After the early start, Christine and I headed out in light winds which freshened a little from the west. This meant a lovely sail to Carnsore Point, Ireland's southeast corner, before motoring into the wind the rest of the way to Dunmore East, avoiding the lobster pots along the way. But at least the forecast predicted better wind direction for the following day. The harbour of Dunmore was busy with lots of fishermen returning from a protest over fuel costs. As a result the harbourmaster wouldn't let us raft up so we anchored off outside and went for a rest. After a good snooze we had a stroll in showers before watching the Portugese beat the Czechs. We were both tired by then but a good feed set up up for sleep with the thoughts of better sailing the following day.
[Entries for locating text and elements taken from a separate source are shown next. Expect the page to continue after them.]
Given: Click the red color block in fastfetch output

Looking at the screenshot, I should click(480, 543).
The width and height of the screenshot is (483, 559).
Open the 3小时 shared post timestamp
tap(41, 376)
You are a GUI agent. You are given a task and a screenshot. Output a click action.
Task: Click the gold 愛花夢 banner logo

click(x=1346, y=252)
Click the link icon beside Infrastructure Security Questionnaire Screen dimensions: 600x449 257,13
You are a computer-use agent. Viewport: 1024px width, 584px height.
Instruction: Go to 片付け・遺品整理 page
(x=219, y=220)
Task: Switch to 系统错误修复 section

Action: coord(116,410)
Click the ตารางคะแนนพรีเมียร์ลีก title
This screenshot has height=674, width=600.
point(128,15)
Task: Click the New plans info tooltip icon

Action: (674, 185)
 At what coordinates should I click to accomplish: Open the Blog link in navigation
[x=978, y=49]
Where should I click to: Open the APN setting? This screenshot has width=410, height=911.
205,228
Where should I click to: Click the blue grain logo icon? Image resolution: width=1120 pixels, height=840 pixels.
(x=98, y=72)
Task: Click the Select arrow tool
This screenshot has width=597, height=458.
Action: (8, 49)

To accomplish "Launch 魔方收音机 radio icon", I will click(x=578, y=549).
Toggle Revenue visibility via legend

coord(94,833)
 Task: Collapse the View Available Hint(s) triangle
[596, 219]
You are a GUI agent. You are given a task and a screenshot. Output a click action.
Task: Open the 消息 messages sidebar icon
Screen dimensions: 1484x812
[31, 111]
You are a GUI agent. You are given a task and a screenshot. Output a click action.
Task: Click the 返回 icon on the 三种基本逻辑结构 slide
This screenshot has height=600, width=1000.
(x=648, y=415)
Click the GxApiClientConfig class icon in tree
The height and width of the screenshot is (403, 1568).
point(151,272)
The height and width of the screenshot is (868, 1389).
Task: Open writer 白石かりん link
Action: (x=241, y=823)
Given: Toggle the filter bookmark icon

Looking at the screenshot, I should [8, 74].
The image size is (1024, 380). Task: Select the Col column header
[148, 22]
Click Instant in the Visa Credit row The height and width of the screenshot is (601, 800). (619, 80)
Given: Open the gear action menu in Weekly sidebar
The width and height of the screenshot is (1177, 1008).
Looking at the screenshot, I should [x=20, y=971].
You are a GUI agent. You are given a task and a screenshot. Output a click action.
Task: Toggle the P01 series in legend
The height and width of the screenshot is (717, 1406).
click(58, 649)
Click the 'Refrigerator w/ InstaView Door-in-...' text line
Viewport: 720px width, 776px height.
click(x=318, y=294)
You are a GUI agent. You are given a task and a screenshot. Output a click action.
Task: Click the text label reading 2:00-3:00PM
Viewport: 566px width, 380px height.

Thursday dawned sunny and breezy and soon we were off on a beam reach, with 2 reefs on flat seas doing 7+ knots at times. Harry was working, though had to be monitored since, like the skipper, he tended to wander off at times. But conditions were such that we decided to skip Ballycotton, to go on to Crosshaven in Cork. We sailed for 6 hours before the winds got fluky and the engine was on again. Luckily, it only for a short while as the winds shifted and came good again for the last 10 miles into Cork harbour. The entrance is always impressive as the hills rise and forts impressively look down on you as you go in. We had a bit of traffic to deal with before we turned in west to Crosshaven. I had been years since I had been here and it was as busy as ever. But a pint of Murphys in Cronin's tasted as good as ever!

We had light northerly winds the following day for the 15 mile trip around to Kinsale. Christine felt that after two long days we deserved a more relaxing one. So we sailed out on light winds from astern making 2-3 knots. The ghoster came out for a while before the winds died, only to come up again from the Northwest and we were off again doing 5 knots on glassy seas. It was coastal sailing at its best. Over the other trips I had made through these waters, my abiding memory was winds from the wrong direction and being held up every few days due to a blow coming through. This time I can't believe that I have had winds no higher than force 5 and nearly always from a good direction. Anyway, Kinsale was as busy as ever with tourists and some impressive sailboats were great eye candy. I know, some guys go away and look at the pretty girls. I just look at the pretty boats. Sad or what !!!

The following morning dawned still, with only the hint of a breeze. So it was back to the engine as we motored past a sleeping Kinsale heading west. Since Christine only had 2 days of sailing left, she had to decide our destination. But since we were now heading into West Cork, the options were endless, with lots of anchorages big and small to chose from. In the end she took us to Clear Island and after 7 hours of motoring we anchored in the idyllic anchorage of South Harbour. Motoring again after two lovely days sailing was a bit boring but it meant that we could get further along the way towards her final destination of Castletownbere, which she had last visited on the original Suckin' Diesel all those years ago. The itinerary for the visit to Clear was a quick stroll around the island before watching Spain squeeze past Sweeden, (accompanied buy a couple of pints of Murphys). We had an early night in preparation for Christine's last day. This was a real gem. We left at 8am and sailed out towards the Fastnet for a wee look before turning northwest for Mizen head. At this stage we had gone as far south as we would be this summer and it would be northwards for the next 6 weeks or so. The winds were light but enough to sail as we ghosted along at 3-5 knots to the rock and beyond before losing the wind for the last hour into Castletownbere. 270 miles covered in a week wasn't bad at all and for the first time in ages the wind gods gave us good winds and calm seas for most of the trip. When I think back on those hours Derrick, Randall, etc and I spent fighting headwinds on previous trips to here I realise how lucky we were this time.